What’s behind the epidemic of forfeiture abuse on our nation’s highways and in cities like Philadelphia? A groundbreaking report released today by the Institute for Justice exposes the profit incentive at the heart of civil forfeiture laws that encourages the pursuit of property, rather than the pursuit of justice.

You can read the report here: https://ij.org/bad-apples-or-bad-laws

Under civil forfeiture laws, law enforcement can take property suspected of involvement in criminal activity without convicting or charging the owner with a crime. In most places, agencies involved in the forfeiture, including prosecutors and police departments, can keep some or all of the proceeds for their own use.

Defenders of the practice, including law enforcement officers interviewed by the Post, insist that civil forfeiture is about stopping crime, not seizing cash. But the Post’s reporting and IJ’s new report suggest otherwise. The report, Bad Apples or Bad Laws? Testing the Incentives of Civil Forfeiture, details a cutting-edge experiment to determine whether the incentives in civil forfeiture laws change behavior, and if so, how. The results show that they do—and not in a good way: Civil forfeiture’s profit motive creates a strong temptation for law enforcement to seize property to pad their own budgets.

“The study concludes that civil forfeiture abuse isn’t a problem of just a few ‘bad apple’ police officers or rogue prosecutors, but rather bad laws that encourage bad behavior,” said Scott Bullock, a senior attorney at the Institute for Justice. “Civil forfeiture creates a real and perverse incentive for law enforcement to pursue profits instead of justice.”

The experiment was designed and conducted by Bart Wilson and Michael Preciado. Wilson is a professor at Chapman University and an expert on economics experiments that study how people interact under different sets of rules—here, rules with and without civil forfeiture. Wilson and Preciado gave participants—in this case, 240 Chapman students—choices similar to those faced by law enforcement agencies under civil forfeiture: whether to take property and pocket the proceeds to pad agency budgets, as forfeiture critics argue, or use them to further public welfare, as proponents claim.

Wilson and Preciado concluded, “When civil forfeiture puts people in a position to choose between benefiting themselves or the overall public, people choose themselves.”

“The experiment made it clear that without civil forfeiture, law enforcement is more likely to do its main job of helping people,” explained Wilson. “Under civil forfeiture, the tables are turned. The ‘law enforcement officers’ in our experiment overwhelmingly focused their efforts on taking property—and profiting from it. The loser was the public.”

The experimental results are playing out in real life on our nation’s highways and in cities like Philadelphia, where a veritable machine has taken thousands of homes and brought in more than $64 million in revenue since 2002. In August, the Institute for Justice filed a class action lawsuit challenging Philly’s forfeiture machine. Today, IJ attorneys filed a motion for preliminary injunction to stop Philly’s unconscionable and unconstitutional practice of immediately seizing homes and throwing residents out.
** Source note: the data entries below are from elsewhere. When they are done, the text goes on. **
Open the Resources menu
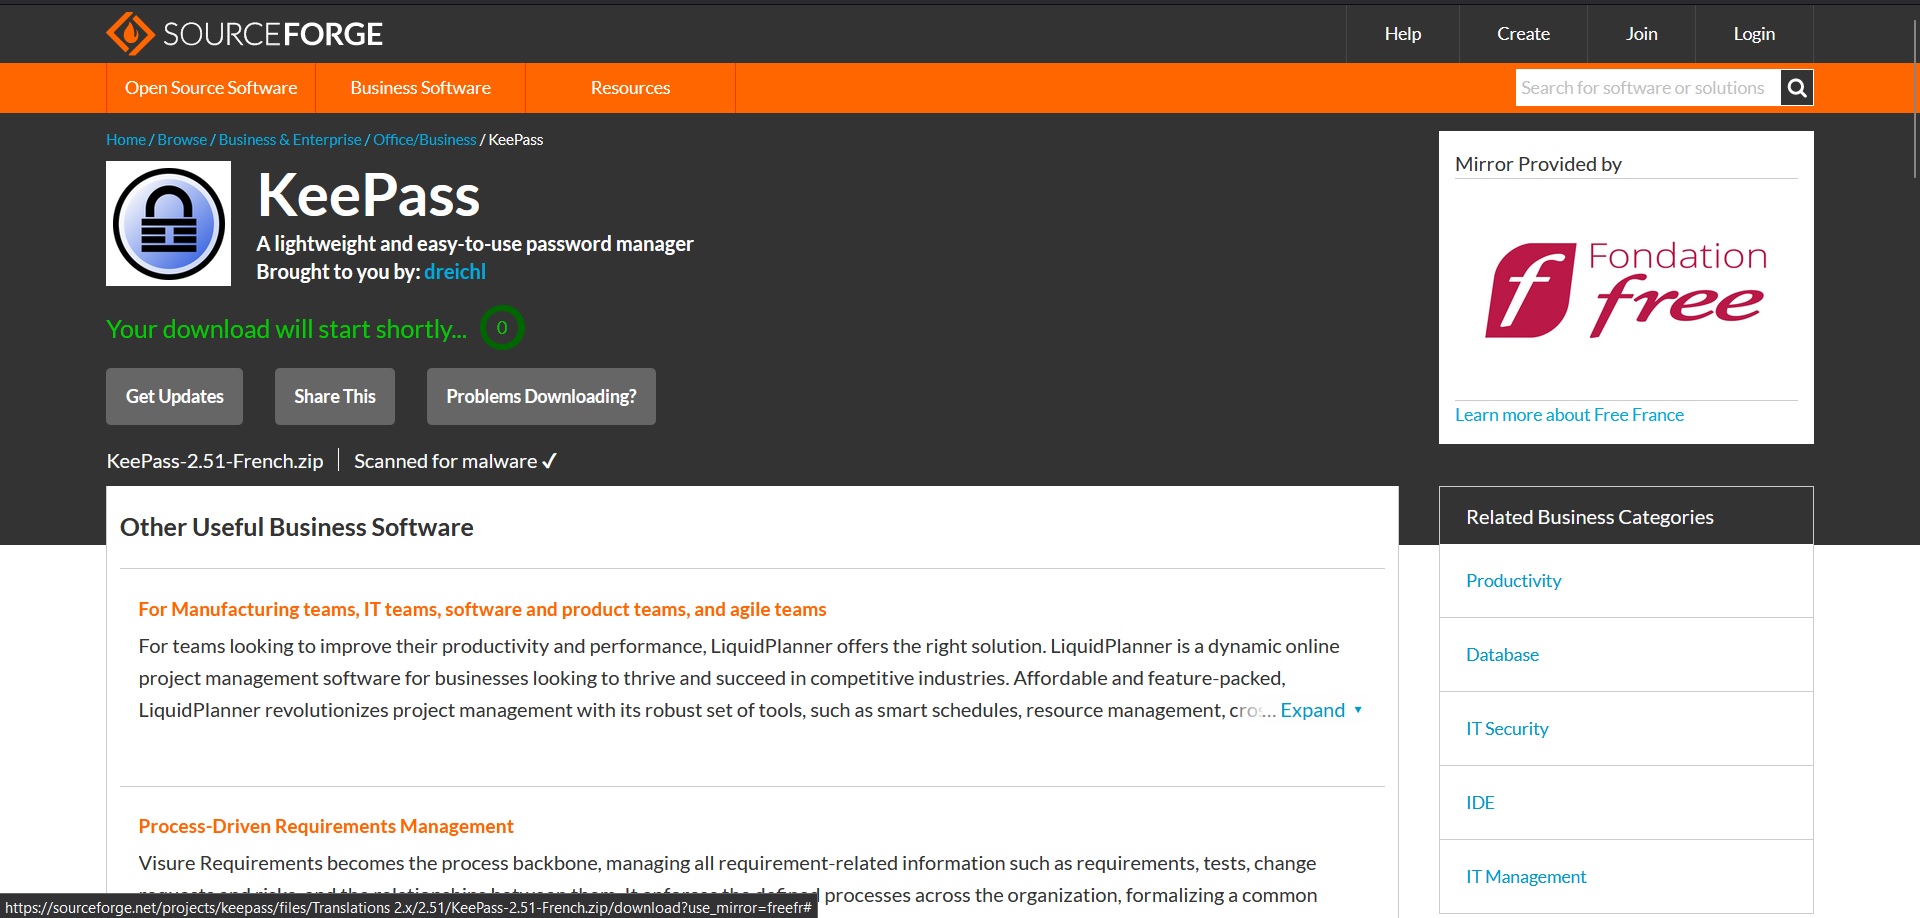Screen dimensions: 1920x918 point(630,88)
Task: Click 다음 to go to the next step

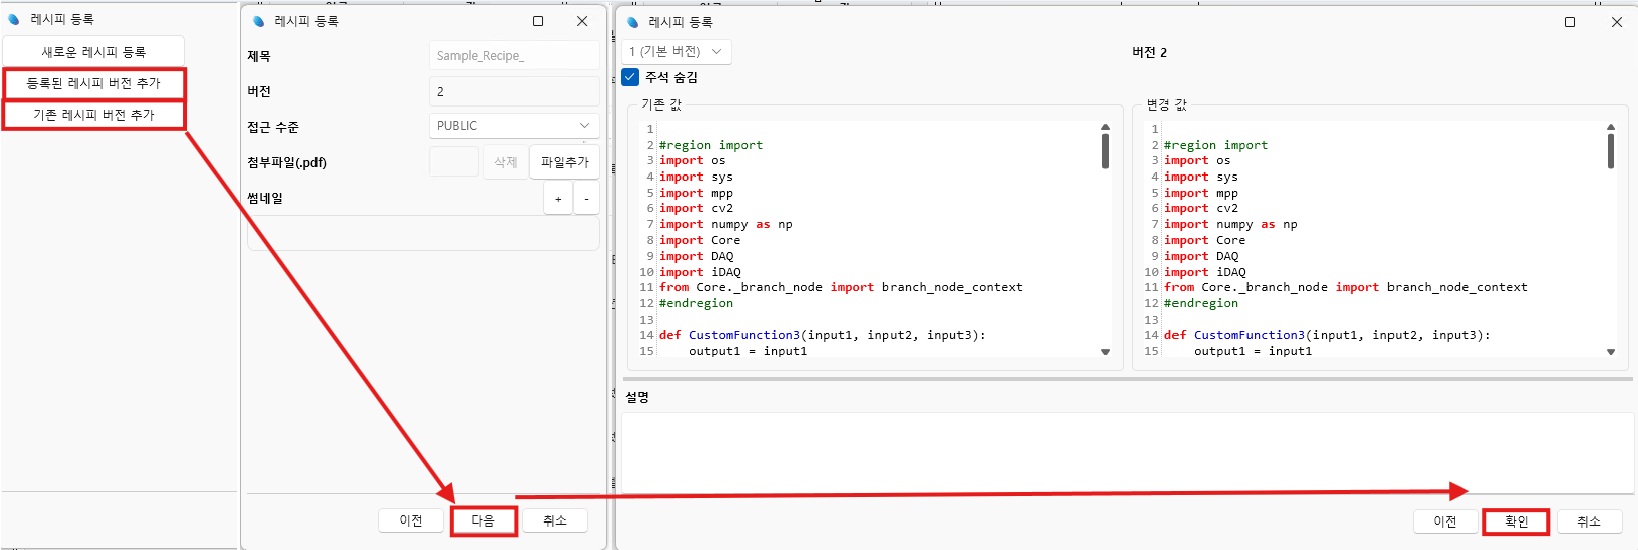Action: coord(483,521)
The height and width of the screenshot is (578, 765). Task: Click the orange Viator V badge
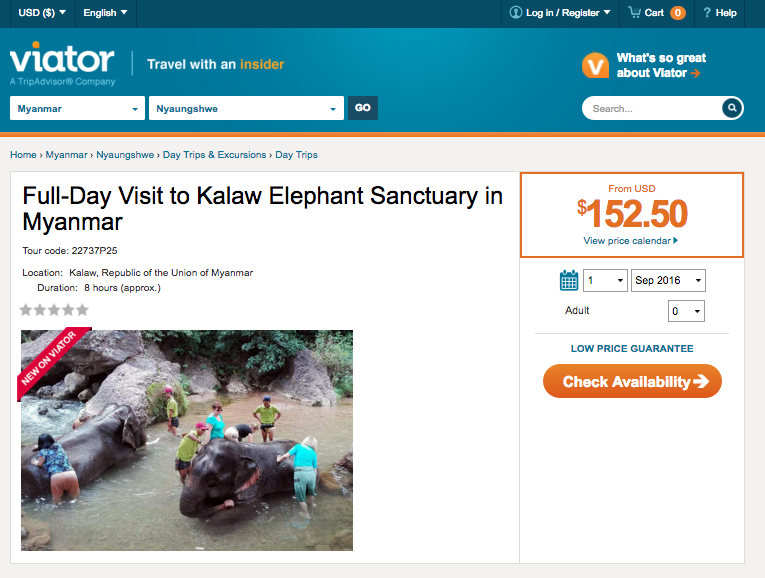coord(595,65)
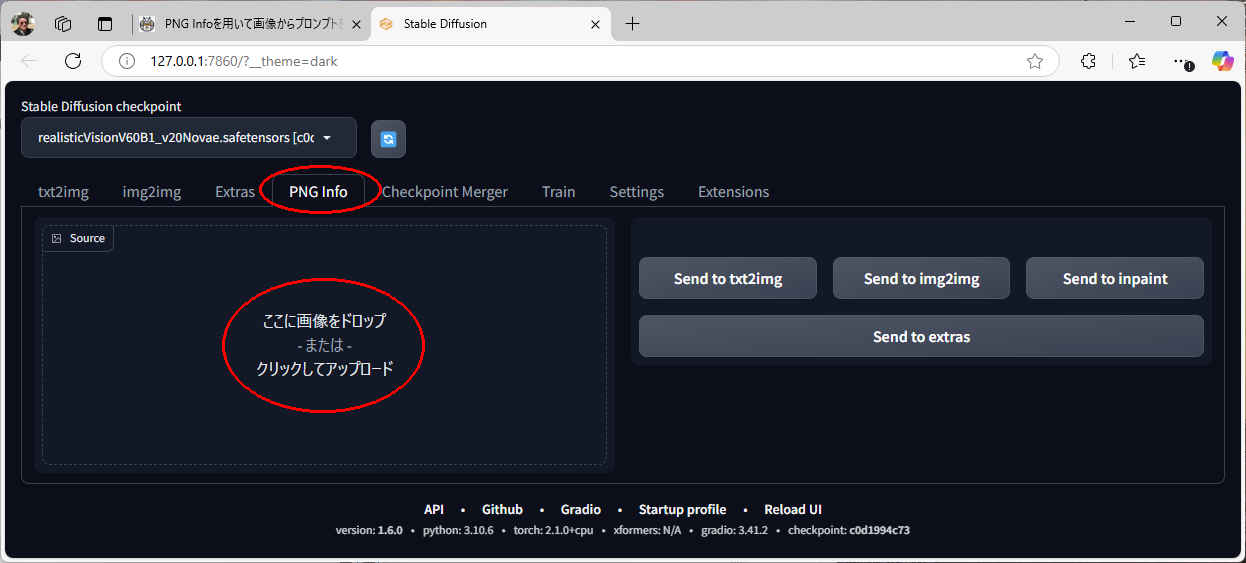Click the Send to txt2img button

click(x=727, y=279)
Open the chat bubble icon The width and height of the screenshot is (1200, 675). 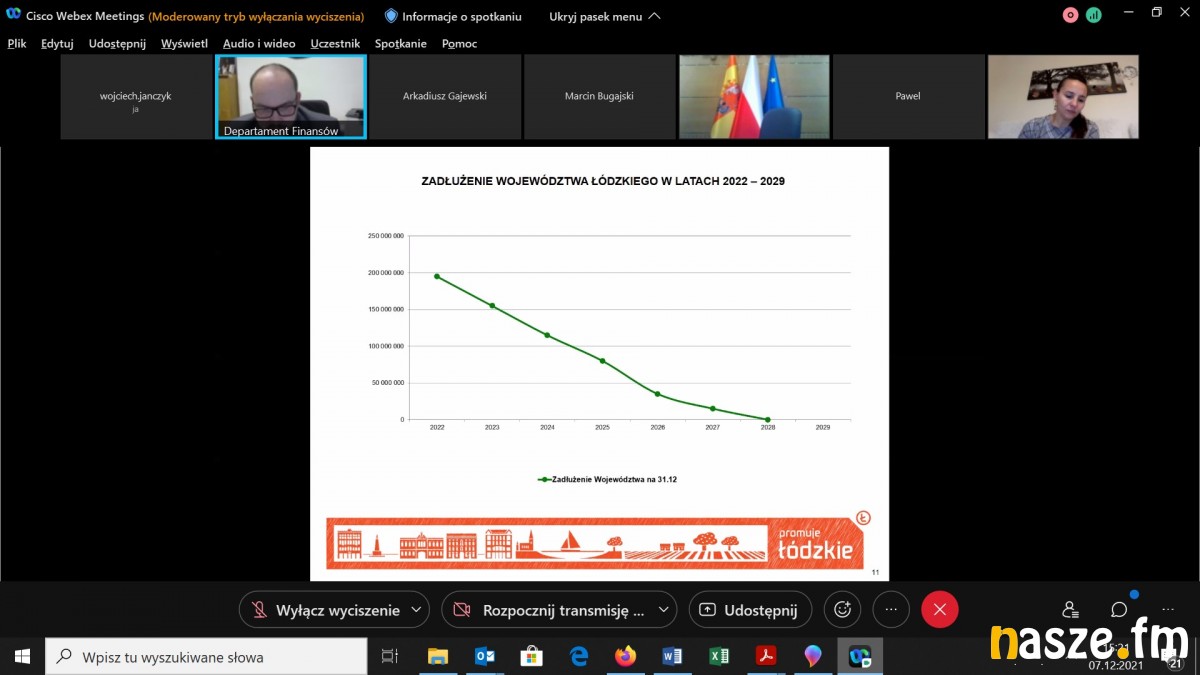coord(1119,609)
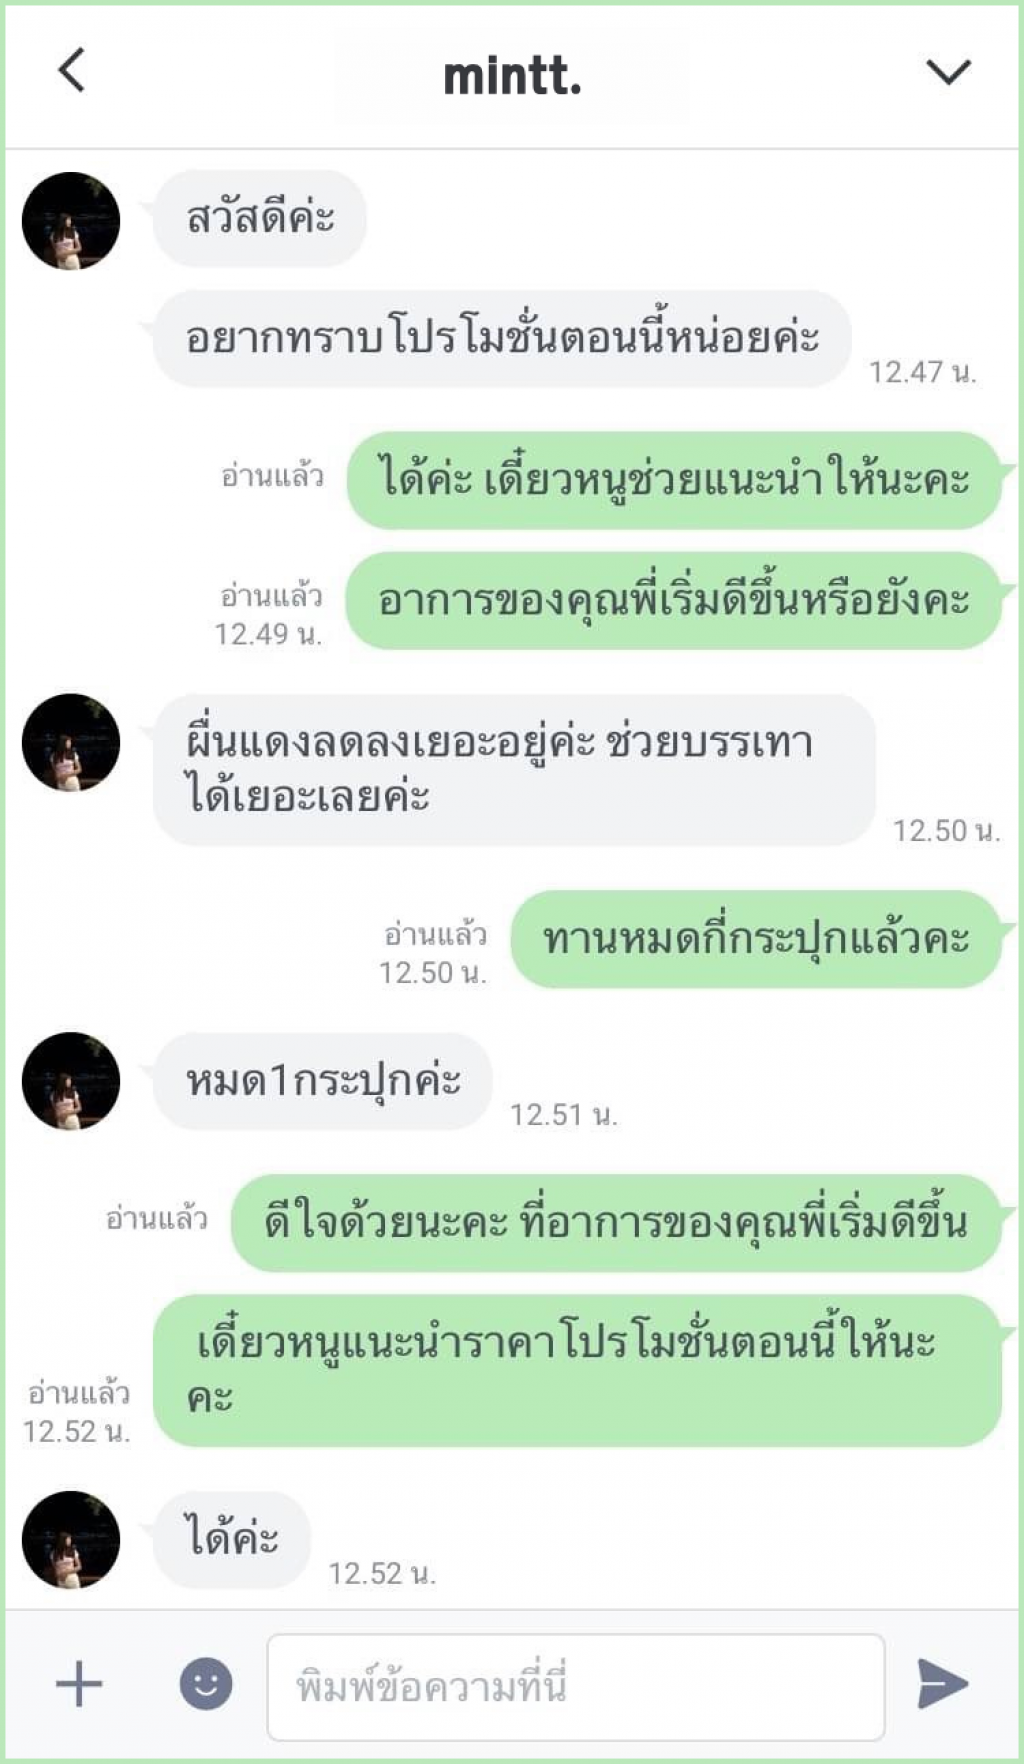Open the emoji sticker picker

206,1684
IJ is the nation’s leading legal advocate against civil forfeiture. In addition to waging court battles on behalf of property owners facing civil forfeiture, IJ also recently launched EndForfetiure.com, a wide-ranging online initiative to educate and activate citizens and legislators to fight civil forfeiture.

Federal legislation recently introduced by Rep. Tim Walberg in the House and Sen. Rand Paul in the Senate would go a long way toward curbing many of the outrageous practices documented in the Post’s ongoing series.

“Civil forfeiture is an affront to fundamental American principles of private property rights and due process,” said Chip Mellor, IJ’s President and General Counsel. “The time has come to end it.”